Input for this task:

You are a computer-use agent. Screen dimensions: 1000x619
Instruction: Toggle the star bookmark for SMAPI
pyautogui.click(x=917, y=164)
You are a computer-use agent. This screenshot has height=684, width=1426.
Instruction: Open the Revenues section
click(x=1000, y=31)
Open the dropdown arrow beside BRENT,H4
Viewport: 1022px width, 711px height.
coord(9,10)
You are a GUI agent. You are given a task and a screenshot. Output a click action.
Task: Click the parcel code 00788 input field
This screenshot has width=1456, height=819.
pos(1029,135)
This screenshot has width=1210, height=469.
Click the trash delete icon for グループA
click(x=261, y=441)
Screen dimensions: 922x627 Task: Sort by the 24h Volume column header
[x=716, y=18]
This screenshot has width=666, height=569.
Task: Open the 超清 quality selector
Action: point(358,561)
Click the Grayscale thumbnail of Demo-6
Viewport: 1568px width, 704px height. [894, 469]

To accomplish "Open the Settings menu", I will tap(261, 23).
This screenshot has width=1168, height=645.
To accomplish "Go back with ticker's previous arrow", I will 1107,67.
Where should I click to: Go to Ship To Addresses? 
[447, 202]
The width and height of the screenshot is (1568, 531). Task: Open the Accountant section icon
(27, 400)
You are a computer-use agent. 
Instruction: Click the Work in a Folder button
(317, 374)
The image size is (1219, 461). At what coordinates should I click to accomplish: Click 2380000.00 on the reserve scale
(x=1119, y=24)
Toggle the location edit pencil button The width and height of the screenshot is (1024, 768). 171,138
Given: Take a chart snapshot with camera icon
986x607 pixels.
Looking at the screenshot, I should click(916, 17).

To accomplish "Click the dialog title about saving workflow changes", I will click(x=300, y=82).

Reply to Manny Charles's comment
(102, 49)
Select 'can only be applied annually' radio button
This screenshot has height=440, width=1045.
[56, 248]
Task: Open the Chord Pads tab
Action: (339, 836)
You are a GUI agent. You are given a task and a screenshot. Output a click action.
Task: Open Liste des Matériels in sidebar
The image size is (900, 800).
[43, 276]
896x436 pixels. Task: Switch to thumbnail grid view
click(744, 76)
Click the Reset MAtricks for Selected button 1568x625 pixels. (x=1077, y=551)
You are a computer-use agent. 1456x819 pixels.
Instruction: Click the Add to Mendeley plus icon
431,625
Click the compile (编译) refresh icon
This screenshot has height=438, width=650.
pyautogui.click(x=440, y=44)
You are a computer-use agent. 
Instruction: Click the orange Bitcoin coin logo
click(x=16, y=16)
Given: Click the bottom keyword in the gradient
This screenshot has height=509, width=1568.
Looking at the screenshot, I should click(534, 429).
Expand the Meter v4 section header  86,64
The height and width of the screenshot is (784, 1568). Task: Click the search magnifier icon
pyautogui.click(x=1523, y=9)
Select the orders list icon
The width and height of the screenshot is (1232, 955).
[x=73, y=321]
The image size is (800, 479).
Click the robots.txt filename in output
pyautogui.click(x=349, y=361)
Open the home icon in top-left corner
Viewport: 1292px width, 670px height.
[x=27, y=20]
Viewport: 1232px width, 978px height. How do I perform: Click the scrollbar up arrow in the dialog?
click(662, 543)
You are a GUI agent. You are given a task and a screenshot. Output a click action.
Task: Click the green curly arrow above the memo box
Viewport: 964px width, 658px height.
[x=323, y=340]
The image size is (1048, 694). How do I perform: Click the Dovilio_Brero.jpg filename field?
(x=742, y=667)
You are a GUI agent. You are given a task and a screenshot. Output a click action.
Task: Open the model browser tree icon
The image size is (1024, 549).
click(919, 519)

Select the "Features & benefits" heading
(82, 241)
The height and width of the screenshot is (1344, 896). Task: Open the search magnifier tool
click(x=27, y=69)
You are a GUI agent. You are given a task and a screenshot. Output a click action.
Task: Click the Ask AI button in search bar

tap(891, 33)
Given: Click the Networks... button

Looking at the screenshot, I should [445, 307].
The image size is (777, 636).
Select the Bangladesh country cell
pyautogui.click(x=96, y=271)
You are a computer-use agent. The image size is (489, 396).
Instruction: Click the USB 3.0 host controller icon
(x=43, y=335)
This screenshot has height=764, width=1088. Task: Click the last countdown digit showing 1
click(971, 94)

Task prompt:
Look at the entries above. Then set all of them down again exactly.

Problem solution:
You are a computer-use agent. Screen dimensions: 1000x619
Instruction: Toggle the star bookmark for SMAPI
pyautogui.click(x=917, y=164)
You are a computer-use agent. This screenshot has height=684, width=1426.
Instruction: Open the Revenues section
click(x=1000, y=31)
Open the dropdown arrow beside BRENT,H4
Viewport: 1022px width, 711px height.
coord(9,10)
You are a GUI agent. You are given a task and a screenshot. Output a click action.
Task: Click the parcel code 00788 input field
This screenshot has width=1456, height=819.
pos(1029,135)
This screenshot has width=1210, height=469.
Click the trash delete icon for グループA
click(x=261, y=441)
Screen dimensions: 922x627 Task: Sort by the 24h Volume column header
[x=716, y=18]
This screenshot has width=666, height=569.
Task: Open the 超清 quality selector
Action: point(358,561)
Click the Grayscale thumbnail of Demo-6
Viewport: 1568px width, 704px height. [894, 469]

To accomplish "Open the Settings menu", I will tap(261, 23).
This screenshot has width=1168, height=645.
To accomplish "Go back with ticker's previous arrow", I will 1107,67.
Where should I click to: Go to Ship To Addresses? 
[447, 202]
The width and height of the screenshot is (1568, 531). Task: Open the Accountant section icon
(27, 400)
You are a computer-use agent. 
Instruction: Click the Work in a Folder button
(317, 374)
The image size is (1219, 461). At what coordinates should I click to accomplish: Click 2380000.00 on the reserve scale
(x=1119, y=24)
Toggle the location edit pencil button The width and height of the screenshot is (1024, 768). 171,138
Given: Take a chart snapshot with camera icon
986x607 pixels.
Looking at the screenshot, I should click(916, 17).

To accomplish "Click the dialog title about saving workflow changes", I will click(x=300, y=82).

Reply to Manny Charles's comment
(102, 49)
Select 'can only be applied annually' radio button
This screenshot has height=440, width=1045.
[56, 248]
Task: Open the Chord Pads tab
Action: (339, 836)
You are a GUI agent. You are given a task and a screenshot. Output a click action.
Task: Open Liste des Matériels in sidebar
The image size is (900, 800).
[43, 276]
896x436 pixels. Task: Switch to thumbnail grid view
click(744, 76)
Click the Reset MAtricks for Selected button 1568x625 pixels. (x=1077, y=551)
You are a computer-use agent. 1456x819 pixels.
Instruction: Click the Add to Mendeley plus icon
431,625
Click the compile (编译) refresh icon
This screenshot has height=438, width=650.
pyautogui.click(x=440, y=44)
You are a computer-use agent. 
Instruction: Click the orange Bitcoin coin logo
click(x=16, y=16)
Given: Click the bottom keyword in the gradient
This screenshot has height=509, width=1568.
Looking at the screenshot, I should click(534, 429).
Expand the Meter v4 section header  86,64
The height and width of the screenshot is (784, 1568). Task: Click the search magnifier icon
pyautogui.click(x=1523, y=9)
Select the orders list icon
The width and height of the screenshot is (1232, 955).
[x=73, y=321]
The image size is (800, 479).
Click the robots.txt filename in output
pyautogui.click(x=349, y=361)
Open the home icon in top-left corner
Viewport: 1292px width, 670px height.
[x=27, y=20]
Viewport: 1232px width, 978px height. How do I perform: Click the scrollbar up arrow in the dialog?
click(662, 543)
You are a GUI agent. You are given a task and a screenshot. Output a click action.
Task: Click the green curly arrow above the memo box
Viewport: 964px width, 658px height.
[x=323, y=340]
The image size is (1048, 694). How do I perform: Click the Dovilio_Brero.jpg filename field?
(x=742, y=667)
You are a GUI agent. You are given a task and a screenshot. Output a click action.
Task: Open the model browser tree icon
The image size is (1024, 549).
click(919, 519)

Select the "Features & benefits" heading
(82, 241)
The height and width of the screenshot is (1344, 896). Task: Open the search magnifier tool
click(x=27, y=69)
You are a GUI agent. You are given a task and a screenshot. Output a click action.
Task: Click the Ask AI button in search bar

tap(891, 33)
Given: Click the Networks... button

Looking at the screenshot, I should [445, 307].
The image size is (777, 636).
Select the Bangladesh country cell
pyautogui.click(x=96, y=271)
You are a computer-use agent. The image size is (489, 396).
Instruction: Click the USB 3.0 host controller icon
(x=43, y=335)
This screenshot has height=764, width=1088. Task: Click the last countdown digit showing 1
click(971, 94)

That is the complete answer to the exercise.